Le texte d’un pustaha est rédigé en une langue archaïque fort éloignée des cinq dialectes batak contemporains, et noté à l’aide de l’écriture ancienne supplantée dans l’usage courant par l’écriture latine dès le début du XXème siècle.
Il s’agit généralement d’un aide-mémoire destiné aux élèves d’un datu. Après le chef de village le datu est le personnage le plus important dans la société batak traditionnelle. Il est tout à la fois prêtre, astrologue, oracle, devin, sorcier et médecin. On trouve dans ces recueils des formules pour la pratique de rituels magiques, des instructions pour la préparation d’amulettes, des recettes de remèdes, de philtres d’amour ou de poisons, le tout illustré de dessins.

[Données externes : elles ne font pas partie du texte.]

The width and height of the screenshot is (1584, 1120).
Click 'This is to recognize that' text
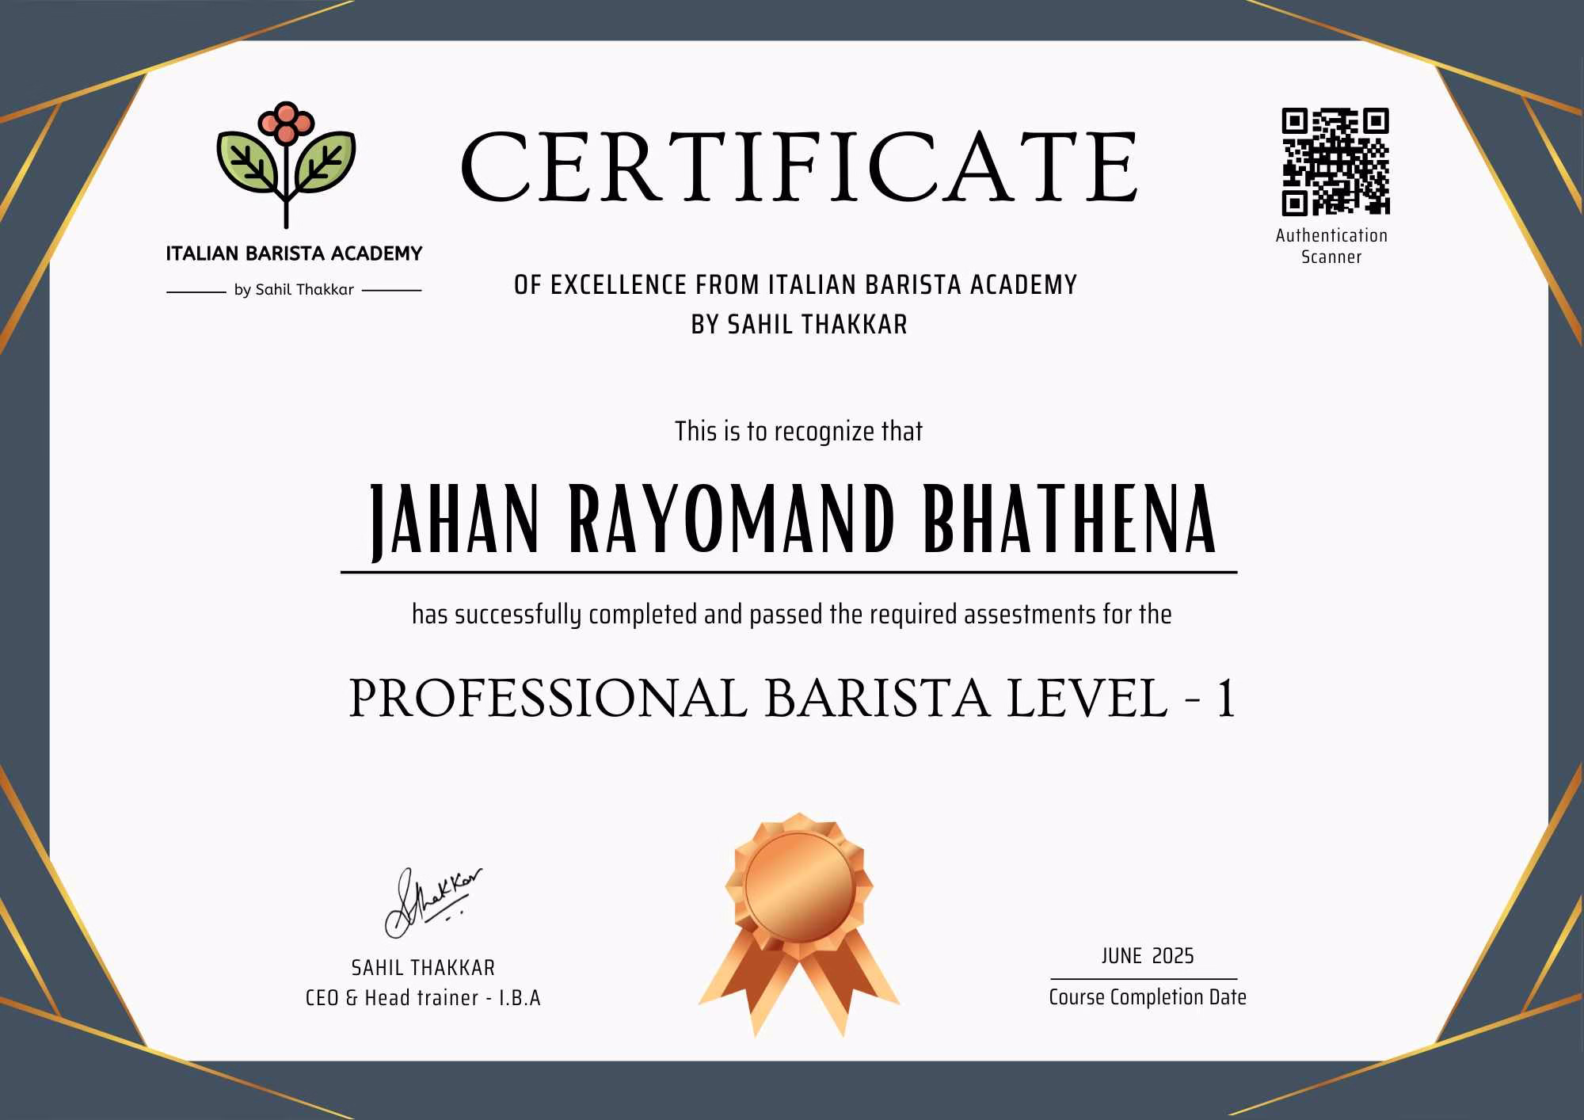click(798, 432)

On connaît le pustaha dans le monde occidental depuis 1764, date à laquelle le plus ancien exemplaire connu fut rapporté en Angleterre. Mais ce n’est qu’un siècle plus tard que le contenu en fut étudié systématiquement par Herman Neubronner van der Tuuk (1824-1894), savant remarquable et personnalité étonnante qu’on aura l’occasion d’évoquer à nouveau dans ces pages.
Très tôt, et indépendamment de l’intérêt scientifique, l’attrait esthétique et le caractère énigmatique du pustaha en ont fait un objet de convoitise, ce qui explique que les plus beaux exemplaires appartiennent maintenant à des musées européens ou américains.
Les effets de la colonisation apparaissent ainsi dans toute leur ambiguïté et posent la question, toujours complexe, de la restitution d’œuvres ou d’objets préservés de la destruction par leur présence dans les musées occidentaux aux populations qui les ont créés et souhaitent se réapproprier leur patrimoine culturel.